Тартакандцу не терпелось узнать, чем закончилась встреча со стариком. И почему вместе с Личи не вернулся Срывающий Маски? Но Личи ничего ему не сказал. Личи сел на траву, скрестив ноги, положил на колени меч, который носил за поясом, и погрузился в глубокую медитацию.
Ши Хуань-Ло вернулся спустя час.
– Собирайтесь! – коротко приказал он, взмахнув рукой.
– Рано еще. – Удивленно глянув на философа, тартакандец перевел взгляд на Личи, надеясь у него найти поддержку.
Но Личи уже седлал лошадей.
Пока они собирались, никто больше не произнес ни слова. В полуденный зной молчали даже птицы. Только негромко пела река и над водами ее плыла заунывная песня старика Джи.

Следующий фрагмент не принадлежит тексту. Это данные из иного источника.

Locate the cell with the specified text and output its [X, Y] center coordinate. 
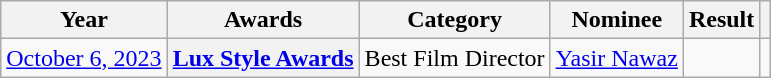
Lux Style Awards [263, 58]
Nominee [616, 20]
Yasir Nawaz [616, 58]
Awards [263, 20]
Category [454, 20]
Result [721, 20]
Best Film Director [454, 58]
October 6, 2023 [84, 58]
Year [84, 20]
From the cell containing the given text, extract its center point as (X, Y) coordinate. 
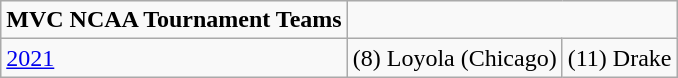
(8) Loyola (Chicago) (454, 58)
2021 (174, 58)
(11) Drake (620, 58)
MVC NCAA Tournament Teams (174, 20)
Return the (X, Y) coordinate for the center point of the cell that contains the specified text.  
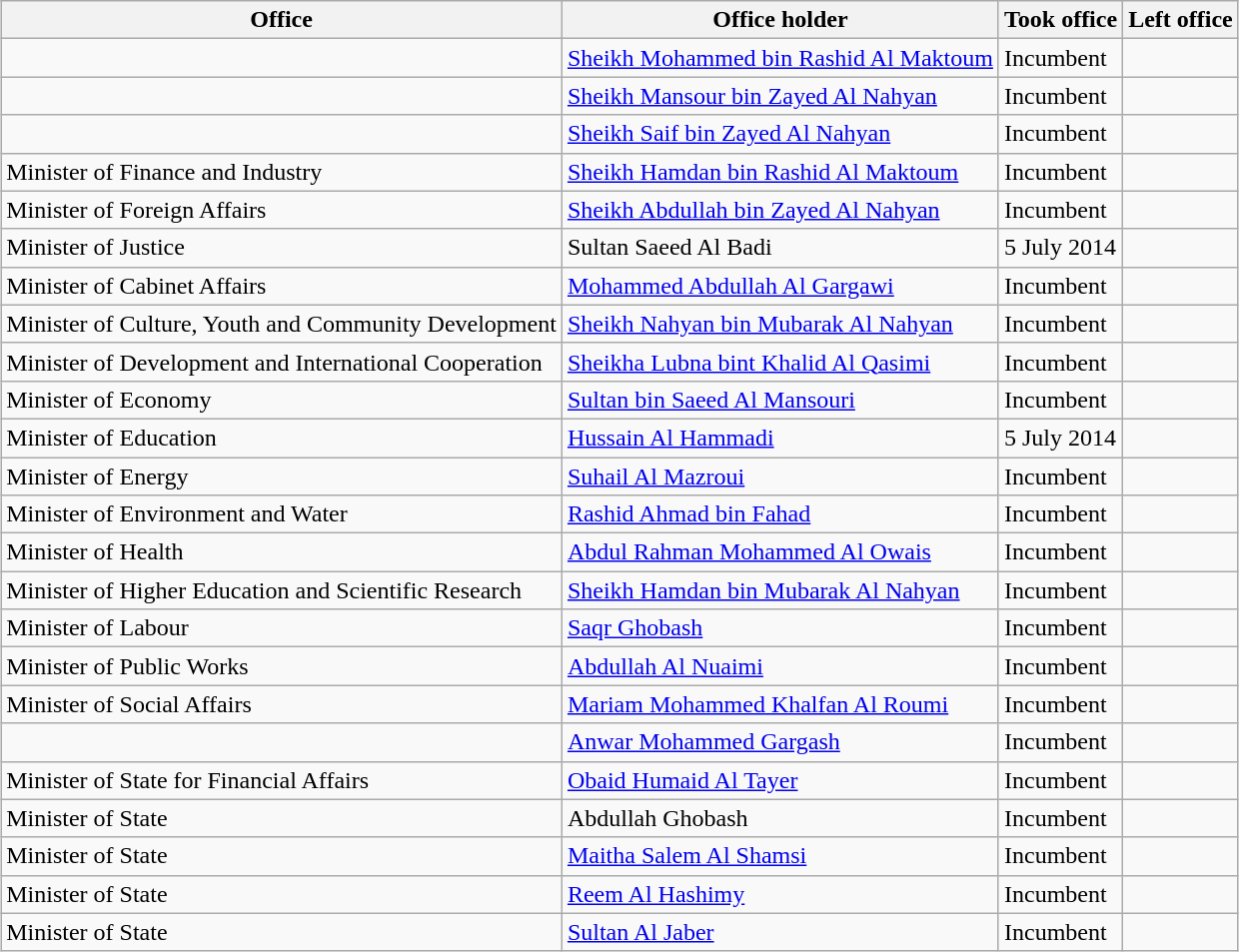
Office (282, 20)
Minister of Education (282, 438)
Abdullah Al Nuaimi (779, 666)
Minister of Development and International Cooperation (282, 362)
Suhail Al Mazroui (779, 477)
Abdul Rahman Mohammed Al Owais (779, 553)
Hussain Al Hammadi (779, 438)
Minister of Labour (282, 628)
Sheikh Mohammed bin Rashid Al Maktoum (779, 58)
Sheikh Hamdan bin Rashid Al Maktoum (779, 172)
Left office (1181, 20)
Sheikh Mansour bin Zayed Al Nahyan (779, 96)
Minister of Social Affairs (282, 704)
Sheikh Nahyan bin Mubarak Al Nahyan (779, 324)
Sultan bin Saeed Al Mansouri (779, 400)
Sheikh Saif bin Zayed Al Nahyan (779, 134)
Mohammed Abdullah Al Gargawi (779, 286)
Sheikh Hamdan bin Mubarak Al Nahyan (779, 591)
Sheikha Lubna bint Khalid Al Qasimi (779, 362)
Minister of Energy (282, 477)
Minister of Health (282, 553)
Minister of Public Works (282, 666)
Minister of Cabinet Affairs (282, 286)
Sultan Al Jaber (779, 932)
Minister of Environment and Water (282, 515)
Minister of Finance and Industry (282, 172)
Minister of Economy (282, 400)
Minister of Justice (282, 248)
Minister of Culture, Youth and Community Development (282, 324)
Obaid Humaid Al Tayer (779, 780)
Took office (1060, 20)
Saqr Ghobash (779, 628)
Abdullah Ghobash (779, 818)
Mariam Mohammed Khalfan Al Roumi (779, 704)
Reem Al Hashimy (779, 894)
Anwar Mohammed Gargash (779, 742)
Minister of Higher Education and Scientific Research (282, 591)
Office holder (779, 20)
Minister of Foreign Affairs (282, 210)
Sheikh Abdullah bin Zayed Al Nahyan (779, 210)
Sultan Saeed Al Badi (779, 248)
Maitha Salem Al Shamsi (779, 856)
Minister of State for Financial Affairs (282, 780)
Rashid Ahmad bin Fahad (779, 515)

Выехав на дорогу, Ши Хуань-Ло уверенно направил лошадь в сторону Сатора. Личи, словно и не заметив, что хозяин выбрал неверное направление, последовал за ним.
– Почтеннейшие! – окликнул их посланник. – Тартаканд в другой стороне!

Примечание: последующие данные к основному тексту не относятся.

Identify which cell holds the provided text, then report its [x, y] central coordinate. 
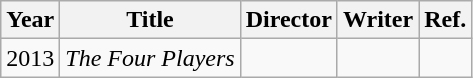
Writer [378, 20]
The Four Players [150, 58]
Ref. [446, 20]
Title [150, 20]
2013 [30, 58]
Director [288, 20]
Year [30, 20]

– Мы возвращаемся в Сатор, – не оборачиваясь, ответил ему Личи.
– Но как же так? – Лицо посланника изумленно вытянулось.
Он догнал философа и попытался уговорить его продолжить путь в Тартаканд, но даже самый сильный довод посланника – Первый министр будет очень, о-ч-чень недоволен! – не возымел ни малейшего действия на Ши Хуань-Ло. Мудрец, известный всей Подлунной под именем Срывающего Маски, ехал на лошади, глядя на линию горизонта, которая, как известно, есть не что иное, как одна из многих иллюзий, рисующих мир таким, каким мы привыкли его видеть, и мирно улыбался чему-то своему. Тартакандцу он казался похожим на старика, что тянул свою заунывную песню на берегу реки – просто так, потому что ему хотелось петь.
Какое-то время посланник Первого министра ехал следом за Ши Хуань-Ло и Личи в надежде, что мудрец из Сатора, быть может, еще одумается, но, когда начало смеркаться, он повернул коня в сторону Тартаканда – иначе и к полуночи не добраться до постоялого двора. А в Тартаканде у него был дом, была семья. И служил он не Ши Хуань-Ло, а Первому министру Императора. Само собой, хозяин будет недоволен тем, что посланник вернулся один. Ну так что ж с того? Чай, не в первый раз.
А Ши Хуань-Ло и Личи продолжали свой путь в молчании. Для того чтобы понять друг друга, им не требовалось слов. Так они и ехали, наемный убийца, который семь лет назад понял, что убийства – не лучший способ познания истины, и мудрец из Сатора, известный прежде под именем Срывающего Маски, который сегодня впервые сам остался без маски. А впереди расстилалась ночь.